**PROBLEM TO SOLVE:** Transcribe everything in the records, dropping and changing nothing.

**RECORDS FOR PROCESSING:**
•••••

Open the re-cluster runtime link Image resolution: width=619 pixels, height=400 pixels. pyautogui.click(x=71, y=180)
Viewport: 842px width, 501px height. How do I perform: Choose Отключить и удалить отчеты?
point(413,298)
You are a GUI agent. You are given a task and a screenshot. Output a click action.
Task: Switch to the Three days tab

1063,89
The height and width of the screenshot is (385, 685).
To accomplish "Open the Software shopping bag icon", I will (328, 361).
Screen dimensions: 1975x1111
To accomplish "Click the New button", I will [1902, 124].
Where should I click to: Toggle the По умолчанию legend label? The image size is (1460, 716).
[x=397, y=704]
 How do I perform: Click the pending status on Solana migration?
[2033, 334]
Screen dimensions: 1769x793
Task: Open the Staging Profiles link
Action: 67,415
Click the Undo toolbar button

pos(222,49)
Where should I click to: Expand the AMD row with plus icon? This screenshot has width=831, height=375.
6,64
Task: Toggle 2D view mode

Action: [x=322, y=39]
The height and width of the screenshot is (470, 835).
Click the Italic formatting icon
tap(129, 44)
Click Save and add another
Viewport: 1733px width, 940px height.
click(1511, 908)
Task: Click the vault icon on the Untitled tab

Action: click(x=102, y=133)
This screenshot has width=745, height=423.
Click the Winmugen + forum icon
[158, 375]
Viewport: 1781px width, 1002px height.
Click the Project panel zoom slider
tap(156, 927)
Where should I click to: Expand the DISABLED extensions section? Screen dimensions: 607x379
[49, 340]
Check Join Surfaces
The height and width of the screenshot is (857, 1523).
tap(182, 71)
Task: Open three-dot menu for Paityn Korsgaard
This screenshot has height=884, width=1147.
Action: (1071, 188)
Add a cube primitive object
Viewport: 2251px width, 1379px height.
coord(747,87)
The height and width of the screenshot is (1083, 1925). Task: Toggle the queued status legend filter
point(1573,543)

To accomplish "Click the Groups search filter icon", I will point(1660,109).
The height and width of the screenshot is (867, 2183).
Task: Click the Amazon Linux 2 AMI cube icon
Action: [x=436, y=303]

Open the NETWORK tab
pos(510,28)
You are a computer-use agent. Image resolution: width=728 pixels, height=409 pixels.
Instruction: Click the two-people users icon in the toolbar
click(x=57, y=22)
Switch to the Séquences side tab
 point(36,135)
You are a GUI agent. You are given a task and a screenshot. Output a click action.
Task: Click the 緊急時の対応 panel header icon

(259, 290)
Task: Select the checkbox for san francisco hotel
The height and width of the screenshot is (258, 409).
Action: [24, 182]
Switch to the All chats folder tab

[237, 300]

•••••

**WRITTEN RESPONSE:**
Open the re-cluster runtime link Image resolution: width=619 pixels, height=400 pixels. pyautogui.click(x=71, y=180)
Viewport: 842px width, 501px height. How do I perform: Choose Отключить и удалить отчеты?
point(413,298)
You are a GUI agent. You are given a task and a screenshot. Output a click action.
Task: Switch to the Three days tab

1063,89
The height and width of the screenshot is (385, 685).
To accomplish "Open the Software shopping bag icon", I will (328, 361).
Screen dimensions: 1975x1111
To accomplish "Click the New button", I will [1902, 124].
Where should I click to: Toggle the По умолчанию legend label? The image size is (1460, 716).
[x=397, y=704]
 How do I perform: Click the pending status on Solana migration?
[2033, 334]
Screen dimensions: 1769x793
Task: Open the Staging Profiles link
Action: 67,415
Click the Undo toolbar button

pos(222,49)
Where should I click to: Expand the AMD row with plus icon? This screenshot has width=831, height=375.
6,64
Task: Toggle 2D view mode

Action: [x=322, y=39]
The height and width of the screenshot is (470, 835).
Click the Italic formatting icon
tap(129, 44)
Click Save and add another
Viewport: 1733px width, 940px height.
click(1511, 908)
Task: Click the vault icon on the Untitled tab

Action: click(x=102, y=133)
This screenshot has width=745, height=423.
Click the Winmugen + forum icon
[158, 375]
Viewport: 1781px width, 1002px height.
Click the Project panel zoom slider
tap(156, 927)
Where should I click to: Expand the DISABLED extensions section? Screen dimensions: 607x379
[49, 340]
Check Join Surfaces
The height and width of the screenshot is (857, 1523).
tap(182, 71)
Task: Open three-dot menu for Paityn Korsgaard
This screenshot has height=884, width=1147.
Action: (1071, 188)
Add a cube primitive object
Viewport: 2251px width, 1379px height.
coord(747,87)
The height and width of the screenshot is (1083, 1925). Task: Toggle the queued status legend filter
point(1573,543)

To accomplish "Click the Groups search filter icon", I will point(1660,109).
The height and width of the screenshot is (867, 2183).
Task: Click the Amazon Linux 2 AMI cube icon
Action: [x=436, y=303]

Open the NETWORK tab
pos(510,28)
You are a computer-use agent. Image resolution: width=728 pixels, height=409 pixels.
Instruction: Click the two-people users icon in the toolbar
click(x=57, y=22)
Switch to the Séquences side tab
 point(36,135)
You are a GUI agent. You are given a task and a screenshot. Output a click action.
Task: Click the 緊急時の対応 panel header icon

(259, 290)
Task: Select the checkbox for san francisco hotel
The height and width of the screenshot is (258, 409).
Action: [24, 182]
Switch to the All chats folder tab

[237, 300]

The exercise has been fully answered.